While many meeting attendees agreed with Dr. DeCola’s suggestion, Dr. Vogel expanded on it and wondered, would it be more useful to have one document discussing standards and methods for all the IG3IS objectives, or, to have four documents, one covering each objective? With the understanding that it would be easier to coordinate writing with fewer authors, and, each paper could then go into more detail on their own field, the room reached a consensus and the decision was made to possibly publish four papers, one on each objective.
Since the majority of attendees to this meeting represented the urban sector of IG3IS, the following discussion revolved around what type of paper would be most useful for the sector. Almost everyone agreed it should be a review paper of what is currently available, and perhaps preferable in the field. Dr. Turnbull voiced her support for this decision, saying that a review paper like this does not exist in this urban sector and therefore it is needed. However, she also mentioned that review papers might exist in the fields associated with the other IG3IS objectives. Because of this, it might not be necessary to include a piece in the urban greenhouse gas monitoring review paper that states other papers of similar structure will be written for the other three objectives.
In regards to what should be included in the urban greenhouse gas monitoring review paper, it was universally agreed that there would be a portion explaining IG3IS’ work in general - not only focusing on its urban work.
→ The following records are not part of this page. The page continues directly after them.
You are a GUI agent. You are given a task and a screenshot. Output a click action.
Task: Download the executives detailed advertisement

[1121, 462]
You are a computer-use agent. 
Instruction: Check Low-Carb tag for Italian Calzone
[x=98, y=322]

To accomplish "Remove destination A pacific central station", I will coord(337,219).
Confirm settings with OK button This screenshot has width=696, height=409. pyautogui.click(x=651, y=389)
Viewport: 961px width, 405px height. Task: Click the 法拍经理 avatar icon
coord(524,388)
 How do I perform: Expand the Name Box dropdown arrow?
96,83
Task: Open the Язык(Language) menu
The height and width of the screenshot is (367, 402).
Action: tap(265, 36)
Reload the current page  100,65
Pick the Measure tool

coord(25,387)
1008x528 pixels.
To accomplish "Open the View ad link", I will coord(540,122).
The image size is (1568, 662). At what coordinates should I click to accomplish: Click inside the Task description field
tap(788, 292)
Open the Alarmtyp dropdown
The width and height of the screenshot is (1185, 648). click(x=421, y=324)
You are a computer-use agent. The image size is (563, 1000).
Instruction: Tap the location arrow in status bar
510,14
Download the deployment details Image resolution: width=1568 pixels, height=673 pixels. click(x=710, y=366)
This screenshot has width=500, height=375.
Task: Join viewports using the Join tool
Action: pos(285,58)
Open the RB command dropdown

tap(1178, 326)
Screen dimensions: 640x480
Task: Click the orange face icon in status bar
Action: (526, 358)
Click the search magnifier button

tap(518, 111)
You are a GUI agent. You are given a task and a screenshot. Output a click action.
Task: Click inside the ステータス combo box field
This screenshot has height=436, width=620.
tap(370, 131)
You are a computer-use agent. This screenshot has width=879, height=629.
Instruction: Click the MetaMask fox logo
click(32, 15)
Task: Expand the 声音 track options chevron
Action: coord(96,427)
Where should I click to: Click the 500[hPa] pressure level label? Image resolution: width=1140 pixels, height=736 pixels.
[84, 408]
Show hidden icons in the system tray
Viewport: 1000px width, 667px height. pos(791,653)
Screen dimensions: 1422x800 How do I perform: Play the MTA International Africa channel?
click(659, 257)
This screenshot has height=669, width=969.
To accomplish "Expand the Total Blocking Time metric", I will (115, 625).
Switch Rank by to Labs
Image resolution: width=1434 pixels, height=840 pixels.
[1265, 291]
Additionally, Dr. Vogel mentioned that the paper should make reference to the IPCC cities event from this year, as it was the first time that IPCC had targeted cities specifically. Then, a discussion ensued about the importance of supplying policy context for the information provided in the review. While all agreed that context was necessary, Dr. Crisp suggested it might be valuable to include people in the policy field as coauthors. On the other hand, Dr. Sara Mikaloff-Fletcher and Dr. Turnbull stated that they felt it would be better to have two papers written: one by IG3IS on the science in the field, and then have people in the policy field build from that to write a paper that discusses more in depth how this review paper’s information could/should be incorporated into policy.
By the end of the meeting, Dr. Turnbull, Dr. Vogel, and Dr. DeCola agreed to work together in developing a draft for the urban review paper. Whether the three papers for the other IG3IS objectives will be written and by whom, should be decided in the future.